TORONTO (Reuters): Young Canadians bear the brunt of the nation’s latest COVID-19 increase, creating a growing demand for artificial lungs and struggling to maintain the staff of critical care units as hospitals make efforts to save patients.
Treatment with artificial lungs, known as extracorporeal membrane oxygenation, or ECMO, is much more likely to be deployed in patients under 65, said Marcelo Cypel, surgical director of the University of Health’s extracorporeal life support program. of the Toronto Network (UHN).
Last week, 19 ECMO patients were registered at UHN, 17 of them with severe COVID-19. When the lungs of the sickest COVID-19 patients fill with fluid and the mechanical ventilators can no longer do the job, the artificial lungs can save lives.
On Monday, doctors had weaned off some of the machines and reached 14 ECMO patients, 12 of them with COVID-19.
The need for these artificial lungs reflects a change in Canada’s epidemic, which has worsened, with new cases coming out and outbreaks affecting jobs and schools.
With many older people vaccinated and new, much more contagious coronavirus variants circulating widely, younger patients are increasingly turning to intensive care.
“It’s very different now than the first wave, when we saw elderly people with comorbidities,” Cypel said. “We’re seeing more … young essential workers.”
The ECMO situation is under control for now, but things can change very quickly, Cypel warned.
When hospital systems in other countries were overwhelmed, they had to stop using ECMO because it requires a lot of staff: seven or more people to start treatment.
About 55 percent of people receiving therapy survive, Cypel said. However, they are often left with “severe physical limitations” from their prolonged hospital stay, he added.
Many Canadian provinces are in the throes of a worsening of the third wave COVID-19, as they struggle to accelerate the deployment of vaccines. The country reported more than 6,200 new cases on Monday, with a percentage of people who tested positive for the virus of up to 3.8%.
“SEE CREAM”
In British Columbia, where hospitals are preparing for an increase in demand for intensive care unit (ICU) beds caused by the very worrying variant of the P.1 virus first discovered in Brazil and now devastating , the critical care physician Del Dorscheid of St. Paul Hospital is more concerned with staffing than with the artificial use of lungs.
On a given shift, he said, a third of staff work overtime.
“They’re working hard to find bodies to fill those empty places,” he said. “I would not say we see more mistakes. Not yet, anyway. But we are certainly seeing an exhaustion. “
For ICUs, there is no end in sight. As of Tuesday, there were 497 COVID-19 patients in the Ontario ICU, a new high. Last week, experts who advised the provincial government said they could reach 800 by the end of April, even with a new home stay order, or that they would approach 1,000 without it. The province stopped in the face of a new order to stay at home.

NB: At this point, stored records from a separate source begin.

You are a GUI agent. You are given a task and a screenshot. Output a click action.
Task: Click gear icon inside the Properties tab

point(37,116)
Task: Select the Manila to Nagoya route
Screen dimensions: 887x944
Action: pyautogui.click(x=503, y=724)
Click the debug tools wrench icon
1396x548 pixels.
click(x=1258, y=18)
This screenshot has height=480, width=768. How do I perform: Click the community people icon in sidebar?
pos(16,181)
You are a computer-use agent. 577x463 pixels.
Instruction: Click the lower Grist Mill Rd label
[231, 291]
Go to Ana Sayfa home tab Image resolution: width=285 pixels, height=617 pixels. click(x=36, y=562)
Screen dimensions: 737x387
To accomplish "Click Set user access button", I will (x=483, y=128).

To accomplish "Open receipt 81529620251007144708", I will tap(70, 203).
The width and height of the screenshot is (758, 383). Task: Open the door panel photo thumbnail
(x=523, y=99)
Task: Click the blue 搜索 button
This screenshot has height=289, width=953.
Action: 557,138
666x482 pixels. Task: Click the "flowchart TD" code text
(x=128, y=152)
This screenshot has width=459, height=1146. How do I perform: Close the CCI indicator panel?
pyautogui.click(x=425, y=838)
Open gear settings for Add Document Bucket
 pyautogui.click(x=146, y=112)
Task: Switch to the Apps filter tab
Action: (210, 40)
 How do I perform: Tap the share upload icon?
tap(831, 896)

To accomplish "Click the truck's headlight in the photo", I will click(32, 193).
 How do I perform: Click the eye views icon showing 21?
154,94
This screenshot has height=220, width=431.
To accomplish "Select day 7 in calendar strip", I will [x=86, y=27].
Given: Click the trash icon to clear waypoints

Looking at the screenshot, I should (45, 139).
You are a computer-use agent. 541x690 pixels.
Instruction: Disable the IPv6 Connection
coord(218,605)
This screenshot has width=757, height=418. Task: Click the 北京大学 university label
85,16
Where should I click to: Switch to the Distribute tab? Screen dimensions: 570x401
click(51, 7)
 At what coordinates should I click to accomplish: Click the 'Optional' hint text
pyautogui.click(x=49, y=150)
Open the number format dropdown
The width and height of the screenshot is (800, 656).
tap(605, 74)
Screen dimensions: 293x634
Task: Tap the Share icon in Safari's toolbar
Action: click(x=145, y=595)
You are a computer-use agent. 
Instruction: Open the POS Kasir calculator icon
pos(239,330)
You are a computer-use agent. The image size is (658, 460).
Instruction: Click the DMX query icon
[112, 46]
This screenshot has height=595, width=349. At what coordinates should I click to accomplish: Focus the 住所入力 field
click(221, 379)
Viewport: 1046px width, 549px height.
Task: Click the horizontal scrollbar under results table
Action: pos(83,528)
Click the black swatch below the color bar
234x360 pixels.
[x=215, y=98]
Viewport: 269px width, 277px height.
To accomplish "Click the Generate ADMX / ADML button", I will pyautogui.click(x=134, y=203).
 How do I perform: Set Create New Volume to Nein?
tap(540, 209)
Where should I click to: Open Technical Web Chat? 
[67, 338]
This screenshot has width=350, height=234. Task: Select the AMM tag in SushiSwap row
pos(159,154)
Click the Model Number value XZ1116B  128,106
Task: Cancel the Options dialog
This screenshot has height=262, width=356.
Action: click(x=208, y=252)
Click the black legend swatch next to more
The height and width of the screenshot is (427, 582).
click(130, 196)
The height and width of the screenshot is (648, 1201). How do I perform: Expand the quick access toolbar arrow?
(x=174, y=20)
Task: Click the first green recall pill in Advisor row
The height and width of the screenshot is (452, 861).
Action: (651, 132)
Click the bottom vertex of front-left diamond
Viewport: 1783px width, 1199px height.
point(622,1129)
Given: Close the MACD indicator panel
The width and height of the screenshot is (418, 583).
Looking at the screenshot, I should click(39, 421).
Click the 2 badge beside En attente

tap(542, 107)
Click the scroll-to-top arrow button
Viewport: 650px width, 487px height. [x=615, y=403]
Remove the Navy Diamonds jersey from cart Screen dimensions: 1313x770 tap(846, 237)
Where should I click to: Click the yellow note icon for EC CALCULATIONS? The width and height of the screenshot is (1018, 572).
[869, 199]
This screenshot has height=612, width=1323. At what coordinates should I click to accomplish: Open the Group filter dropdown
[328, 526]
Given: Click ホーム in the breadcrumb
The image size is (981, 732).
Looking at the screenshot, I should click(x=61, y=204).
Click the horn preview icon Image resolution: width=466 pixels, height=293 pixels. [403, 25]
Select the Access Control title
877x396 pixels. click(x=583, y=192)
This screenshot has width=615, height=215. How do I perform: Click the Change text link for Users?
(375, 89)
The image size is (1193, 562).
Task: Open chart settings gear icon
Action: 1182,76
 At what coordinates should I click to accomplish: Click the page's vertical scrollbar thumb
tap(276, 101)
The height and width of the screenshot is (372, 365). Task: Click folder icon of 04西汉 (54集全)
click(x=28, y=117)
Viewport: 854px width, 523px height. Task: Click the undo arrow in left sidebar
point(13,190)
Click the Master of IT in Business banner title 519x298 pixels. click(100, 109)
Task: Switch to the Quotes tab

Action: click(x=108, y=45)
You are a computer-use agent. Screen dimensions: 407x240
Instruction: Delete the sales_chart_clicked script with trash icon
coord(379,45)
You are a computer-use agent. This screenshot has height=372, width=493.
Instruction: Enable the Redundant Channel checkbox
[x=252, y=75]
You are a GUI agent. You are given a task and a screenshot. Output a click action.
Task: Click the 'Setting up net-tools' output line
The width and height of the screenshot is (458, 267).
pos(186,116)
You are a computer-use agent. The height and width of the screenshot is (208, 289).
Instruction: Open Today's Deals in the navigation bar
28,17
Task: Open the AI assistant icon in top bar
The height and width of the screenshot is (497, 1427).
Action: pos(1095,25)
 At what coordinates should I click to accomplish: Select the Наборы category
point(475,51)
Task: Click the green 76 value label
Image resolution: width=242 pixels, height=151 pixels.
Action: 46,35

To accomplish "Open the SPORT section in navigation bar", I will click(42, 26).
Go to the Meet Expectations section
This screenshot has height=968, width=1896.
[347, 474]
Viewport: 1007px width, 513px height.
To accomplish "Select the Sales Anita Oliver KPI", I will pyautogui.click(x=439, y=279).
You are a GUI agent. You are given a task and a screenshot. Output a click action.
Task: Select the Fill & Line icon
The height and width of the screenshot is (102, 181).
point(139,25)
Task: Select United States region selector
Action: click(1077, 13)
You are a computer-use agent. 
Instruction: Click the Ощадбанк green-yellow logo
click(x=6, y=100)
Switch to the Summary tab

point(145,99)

The new restrictions implemented in Ontario last week change little in the hardest hit areas. In Toronto, courtyards for outdoor bars and restaurants were closed and a plan to reopen lounges was left behind. On Monday, the success of Peel, west of Toronto, moved on its own to suspend face-to-face classes in schools for two weeks.
Canada’s vaccination rate has risen after a slow start, with 15% of the population receiving at least one shot. But data from the Institute of Clinical Assessment Science show that Ontario communities at highest risk of COVID-19 transmission also have the lowest vaccination rates.
These communities typically have a high proportion of residents who cannot work from home, many of them non-white immigrants who maintain jobs with a high risk of exposure to the virus.
Some do not have cars to drive to vaccination sites or pay for free time to get the vaccine, said Brampton doctor Amanpreet Brar. Some of the most affected neighborhoods do not have pharmacies that dispense vaccines against COVID-19.
“It really reflects the systemic inequalities we see in our society,” Brar said. “They are considered non-essential, while their work is considered essential.”